AWS - Not so easy DynamoDB import
- Details
- Written by: JC
- Category: Cloud
One of my (not so) favorite things to do when learning cloud is discovering gaps in documentation. When I wanted to import DynamoDB data, I thought it would be easy to use the format here:
https://docs.aws.amazon.com/amazondynamodb/latest/developerguide/S3DataImport.Format.html
It turns out it needs to be a bit different than that. At first, I thought maybe it could be as easy as making a backup and seeing what the format was like. Unfortunately, DynamoDB backups have one record per file (at least the amount of rows I had). This really doesn't scale will if you have thousands of records.

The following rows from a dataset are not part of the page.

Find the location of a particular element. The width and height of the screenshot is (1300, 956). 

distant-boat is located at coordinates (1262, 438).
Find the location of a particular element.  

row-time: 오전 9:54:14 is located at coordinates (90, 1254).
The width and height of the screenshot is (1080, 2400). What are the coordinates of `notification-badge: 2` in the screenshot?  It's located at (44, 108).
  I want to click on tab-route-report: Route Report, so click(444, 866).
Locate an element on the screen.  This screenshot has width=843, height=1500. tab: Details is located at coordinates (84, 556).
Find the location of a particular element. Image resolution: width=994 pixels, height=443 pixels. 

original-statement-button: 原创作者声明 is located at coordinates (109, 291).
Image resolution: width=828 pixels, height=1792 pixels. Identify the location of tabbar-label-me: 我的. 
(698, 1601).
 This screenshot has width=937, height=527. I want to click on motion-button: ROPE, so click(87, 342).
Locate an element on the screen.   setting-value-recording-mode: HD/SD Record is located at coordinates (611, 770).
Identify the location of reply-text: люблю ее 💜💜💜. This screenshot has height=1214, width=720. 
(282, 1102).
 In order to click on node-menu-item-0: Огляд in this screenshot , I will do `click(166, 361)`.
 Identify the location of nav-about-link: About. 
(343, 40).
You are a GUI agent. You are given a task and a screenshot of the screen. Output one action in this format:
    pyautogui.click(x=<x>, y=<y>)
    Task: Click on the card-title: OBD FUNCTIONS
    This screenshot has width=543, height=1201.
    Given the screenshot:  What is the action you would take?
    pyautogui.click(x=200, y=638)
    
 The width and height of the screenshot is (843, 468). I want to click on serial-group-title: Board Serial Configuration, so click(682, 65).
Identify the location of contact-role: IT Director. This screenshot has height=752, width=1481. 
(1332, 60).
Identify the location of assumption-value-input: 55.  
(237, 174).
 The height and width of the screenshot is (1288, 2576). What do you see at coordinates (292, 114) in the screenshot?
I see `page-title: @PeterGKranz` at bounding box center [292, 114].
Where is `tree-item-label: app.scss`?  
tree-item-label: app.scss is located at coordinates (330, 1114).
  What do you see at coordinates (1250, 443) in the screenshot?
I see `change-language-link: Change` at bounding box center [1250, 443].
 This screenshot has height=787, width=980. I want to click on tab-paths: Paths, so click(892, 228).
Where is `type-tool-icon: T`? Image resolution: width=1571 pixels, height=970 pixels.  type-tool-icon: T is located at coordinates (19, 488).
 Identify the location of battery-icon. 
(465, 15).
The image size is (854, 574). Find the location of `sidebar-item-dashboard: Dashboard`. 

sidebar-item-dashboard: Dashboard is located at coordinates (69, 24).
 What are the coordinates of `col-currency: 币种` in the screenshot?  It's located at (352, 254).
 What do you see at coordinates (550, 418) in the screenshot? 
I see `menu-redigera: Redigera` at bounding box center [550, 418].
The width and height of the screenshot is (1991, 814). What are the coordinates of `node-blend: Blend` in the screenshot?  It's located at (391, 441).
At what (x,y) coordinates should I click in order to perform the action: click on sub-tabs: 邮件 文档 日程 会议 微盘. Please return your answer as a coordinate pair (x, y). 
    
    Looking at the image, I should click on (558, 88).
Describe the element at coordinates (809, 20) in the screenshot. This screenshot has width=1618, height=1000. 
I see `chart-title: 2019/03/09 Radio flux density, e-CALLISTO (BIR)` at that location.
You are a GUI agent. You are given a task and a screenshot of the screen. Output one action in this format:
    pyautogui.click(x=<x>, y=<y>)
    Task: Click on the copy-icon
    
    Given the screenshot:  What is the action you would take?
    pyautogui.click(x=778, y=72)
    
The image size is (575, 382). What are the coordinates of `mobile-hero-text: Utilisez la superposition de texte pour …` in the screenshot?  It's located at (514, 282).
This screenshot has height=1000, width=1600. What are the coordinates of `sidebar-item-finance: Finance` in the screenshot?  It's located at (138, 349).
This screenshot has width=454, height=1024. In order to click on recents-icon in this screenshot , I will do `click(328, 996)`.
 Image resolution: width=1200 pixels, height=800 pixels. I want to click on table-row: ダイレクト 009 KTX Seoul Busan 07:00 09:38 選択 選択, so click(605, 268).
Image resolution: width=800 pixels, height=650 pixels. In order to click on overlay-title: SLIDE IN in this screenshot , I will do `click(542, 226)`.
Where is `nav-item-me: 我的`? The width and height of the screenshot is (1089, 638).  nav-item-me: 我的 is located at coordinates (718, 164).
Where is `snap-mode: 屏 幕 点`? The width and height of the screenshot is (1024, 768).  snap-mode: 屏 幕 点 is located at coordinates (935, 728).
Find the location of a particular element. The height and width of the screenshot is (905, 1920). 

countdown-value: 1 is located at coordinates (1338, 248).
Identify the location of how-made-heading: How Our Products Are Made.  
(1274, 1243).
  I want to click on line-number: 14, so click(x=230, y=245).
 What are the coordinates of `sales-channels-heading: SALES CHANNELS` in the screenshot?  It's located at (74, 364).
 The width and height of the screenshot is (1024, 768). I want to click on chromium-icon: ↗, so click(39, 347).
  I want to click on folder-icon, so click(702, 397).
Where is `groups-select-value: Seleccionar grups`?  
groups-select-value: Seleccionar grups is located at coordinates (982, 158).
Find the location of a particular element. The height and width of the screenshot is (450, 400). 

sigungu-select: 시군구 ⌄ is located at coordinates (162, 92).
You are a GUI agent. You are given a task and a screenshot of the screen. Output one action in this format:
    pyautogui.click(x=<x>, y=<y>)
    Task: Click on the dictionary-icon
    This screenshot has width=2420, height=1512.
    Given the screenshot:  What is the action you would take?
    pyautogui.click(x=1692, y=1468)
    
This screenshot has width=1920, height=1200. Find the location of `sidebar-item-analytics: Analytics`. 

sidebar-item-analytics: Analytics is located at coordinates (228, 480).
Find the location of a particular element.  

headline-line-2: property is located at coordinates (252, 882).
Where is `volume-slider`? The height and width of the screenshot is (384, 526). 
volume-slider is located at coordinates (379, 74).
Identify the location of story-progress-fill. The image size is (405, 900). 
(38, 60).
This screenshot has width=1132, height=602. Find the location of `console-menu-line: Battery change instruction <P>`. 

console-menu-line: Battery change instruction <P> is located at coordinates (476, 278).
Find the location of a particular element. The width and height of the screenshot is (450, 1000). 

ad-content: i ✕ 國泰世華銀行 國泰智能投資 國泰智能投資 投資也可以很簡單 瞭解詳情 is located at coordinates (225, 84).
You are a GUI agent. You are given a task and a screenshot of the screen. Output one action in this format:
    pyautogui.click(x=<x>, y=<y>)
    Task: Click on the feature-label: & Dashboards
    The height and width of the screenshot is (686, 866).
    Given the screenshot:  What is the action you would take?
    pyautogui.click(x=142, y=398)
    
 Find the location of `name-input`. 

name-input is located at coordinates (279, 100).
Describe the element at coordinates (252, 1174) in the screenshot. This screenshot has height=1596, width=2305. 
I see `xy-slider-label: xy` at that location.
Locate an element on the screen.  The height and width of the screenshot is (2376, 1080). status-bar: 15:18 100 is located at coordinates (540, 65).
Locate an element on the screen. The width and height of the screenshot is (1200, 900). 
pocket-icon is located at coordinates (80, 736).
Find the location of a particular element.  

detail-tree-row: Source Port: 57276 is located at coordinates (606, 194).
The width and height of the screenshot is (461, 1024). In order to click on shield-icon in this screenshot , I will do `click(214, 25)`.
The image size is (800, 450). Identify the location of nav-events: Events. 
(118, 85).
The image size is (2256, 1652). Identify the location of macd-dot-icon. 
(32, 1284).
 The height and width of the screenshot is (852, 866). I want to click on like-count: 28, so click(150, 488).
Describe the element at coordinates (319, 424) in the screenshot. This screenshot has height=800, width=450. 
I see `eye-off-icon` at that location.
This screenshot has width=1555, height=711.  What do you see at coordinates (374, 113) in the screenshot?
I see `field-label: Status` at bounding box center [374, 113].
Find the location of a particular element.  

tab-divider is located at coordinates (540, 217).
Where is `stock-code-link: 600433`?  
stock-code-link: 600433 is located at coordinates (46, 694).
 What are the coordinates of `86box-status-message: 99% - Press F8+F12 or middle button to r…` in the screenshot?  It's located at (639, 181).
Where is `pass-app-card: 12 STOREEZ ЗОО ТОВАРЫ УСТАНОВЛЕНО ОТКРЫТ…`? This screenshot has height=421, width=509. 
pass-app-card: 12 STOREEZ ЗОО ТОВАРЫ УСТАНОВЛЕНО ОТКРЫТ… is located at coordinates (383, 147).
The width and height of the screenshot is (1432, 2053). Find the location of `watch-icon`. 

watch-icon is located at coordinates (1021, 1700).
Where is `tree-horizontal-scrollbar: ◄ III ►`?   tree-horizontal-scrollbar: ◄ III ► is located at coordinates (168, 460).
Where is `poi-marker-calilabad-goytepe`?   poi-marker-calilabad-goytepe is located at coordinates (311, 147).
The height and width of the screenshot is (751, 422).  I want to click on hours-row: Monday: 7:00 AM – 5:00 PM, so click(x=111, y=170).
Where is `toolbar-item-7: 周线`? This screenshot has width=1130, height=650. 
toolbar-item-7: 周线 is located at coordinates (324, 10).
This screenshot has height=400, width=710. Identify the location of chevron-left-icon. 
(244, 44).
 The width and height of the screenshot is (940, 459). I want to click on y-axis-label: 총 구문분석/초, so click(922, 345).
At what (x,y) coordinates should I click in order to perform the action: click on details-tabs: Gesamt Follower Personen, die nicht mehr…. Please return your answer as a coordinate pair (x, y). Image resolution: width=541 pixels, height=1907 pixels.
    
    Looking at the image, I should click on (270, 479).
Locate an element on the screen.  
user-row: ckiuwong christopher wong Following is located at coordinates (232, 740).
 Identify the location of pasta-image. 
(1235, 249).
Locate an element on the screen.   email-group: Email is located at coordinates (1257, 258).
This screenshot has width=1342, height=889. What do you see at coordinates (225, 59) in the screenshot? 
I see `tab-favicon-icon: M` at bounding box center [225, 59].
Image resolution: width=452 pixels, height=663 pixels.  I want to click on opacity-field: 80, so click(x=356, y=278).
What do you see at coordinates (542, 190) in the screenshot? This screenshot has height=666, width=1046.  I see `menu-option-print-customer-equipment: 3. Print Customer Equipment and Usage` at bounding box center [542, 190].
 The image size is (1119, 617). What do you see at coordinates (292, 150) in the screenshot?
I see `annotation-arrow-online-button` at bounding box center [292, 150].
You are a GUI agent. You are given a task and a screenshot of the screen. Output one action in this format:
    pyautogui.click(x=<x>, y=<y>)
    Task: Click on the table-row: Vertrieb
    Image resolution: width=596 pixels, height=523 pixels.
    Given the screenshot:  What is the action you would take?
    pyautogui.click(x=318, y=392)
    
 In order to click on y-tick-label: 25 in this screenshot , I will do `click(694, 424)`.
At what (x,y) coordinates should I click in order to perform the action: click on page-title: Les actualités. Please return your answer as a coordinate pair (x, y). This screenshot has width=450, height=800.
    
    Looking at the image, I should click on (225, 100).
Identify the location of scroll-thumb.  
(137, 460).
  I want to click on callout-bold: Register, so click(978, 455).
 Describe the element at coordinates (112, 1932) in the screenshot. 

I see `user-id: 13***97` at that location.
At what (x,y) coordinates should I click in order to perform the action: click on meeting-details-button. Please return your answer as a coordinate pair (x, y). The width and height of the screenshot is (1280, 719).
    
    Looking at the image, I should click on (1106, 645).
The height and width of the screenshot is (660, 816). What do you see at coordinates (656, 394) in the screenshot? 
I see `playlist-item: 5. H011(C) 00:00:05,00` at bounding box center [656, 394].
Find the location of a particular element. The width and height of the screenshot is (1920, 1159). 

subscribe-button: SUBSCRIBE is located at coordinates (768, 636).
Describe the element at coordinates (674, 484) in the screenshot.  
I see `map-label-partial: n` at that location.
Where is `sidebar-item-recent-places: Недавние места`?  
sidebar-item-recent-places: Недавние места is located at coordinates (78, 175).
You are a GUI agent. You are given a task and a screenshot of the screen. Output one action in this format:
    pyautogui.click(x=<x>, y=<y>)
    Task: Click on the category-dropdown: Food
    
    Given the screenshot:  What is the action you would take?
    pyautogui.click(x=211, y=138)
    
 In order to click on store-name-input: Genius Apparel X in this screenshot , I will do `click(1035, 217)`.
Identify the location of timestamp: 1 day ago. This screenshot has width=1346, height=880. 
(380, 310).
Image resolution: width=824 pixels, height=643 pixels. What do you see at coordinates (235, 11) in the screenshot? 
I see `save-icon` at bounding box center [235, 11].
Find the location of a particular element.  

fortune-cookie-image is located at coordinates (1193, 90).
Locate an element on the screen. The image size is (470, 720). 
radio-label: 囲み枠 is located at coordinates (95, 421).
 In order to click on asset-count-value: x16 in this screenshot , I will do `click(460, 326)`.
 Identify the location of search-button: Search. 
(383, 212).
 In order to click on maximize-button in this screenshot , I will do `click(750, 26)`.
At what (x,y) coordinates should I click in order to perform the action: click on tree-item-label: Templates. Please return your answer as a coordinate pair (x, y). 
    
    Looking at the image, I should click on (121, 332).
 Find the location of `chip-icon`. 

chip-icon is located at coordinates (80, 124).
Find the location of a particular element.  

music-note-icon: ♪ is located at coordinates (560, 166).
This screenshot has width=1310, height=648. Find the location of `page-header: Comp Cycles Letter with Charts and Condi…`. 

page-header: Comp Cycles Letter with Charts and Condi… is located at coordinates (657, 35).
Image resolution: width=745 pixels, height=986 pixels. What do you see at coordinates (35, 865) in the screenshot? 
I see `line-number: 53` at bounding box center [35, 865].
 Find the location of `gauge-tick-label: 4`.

I found the format actually needs the below in order to import using the build-it import function:
{"Item": {"id": {"N": "0"}, "admin": {"S": "fname"}, "type": {"S": "lname"}}}
{"Item": {"id": {"N": "1"}, "admin": {"S": "fname"}, "type": {"S": "lname"}}}
To get it to this format, I did have to go through a few hoops. First, I used 'export-dyanmodb' script found here:
https://github.com/truongleswe/export-dynamodb
This script would also export each entry as one file, so I have to parse each file, convert the multiple-lines into a single line like above and put it in one file. Here is my sample script I used to do that:
import json
import os
files = os.listdir("./dump/<table>/data")
for filename in files:
f = open('./dump/<table>/data/' + filename, 'r')
json_file = json.loads(f.read())
for line in json_file['Items']:
item = {}
item['Item'] = line
with open('<table>.json','a') as f2:
f2.write(json.dumps(item)+"\n")
f2.close()
f.close()
After the records were in one text file I could then use gzip to compress the file to save some space.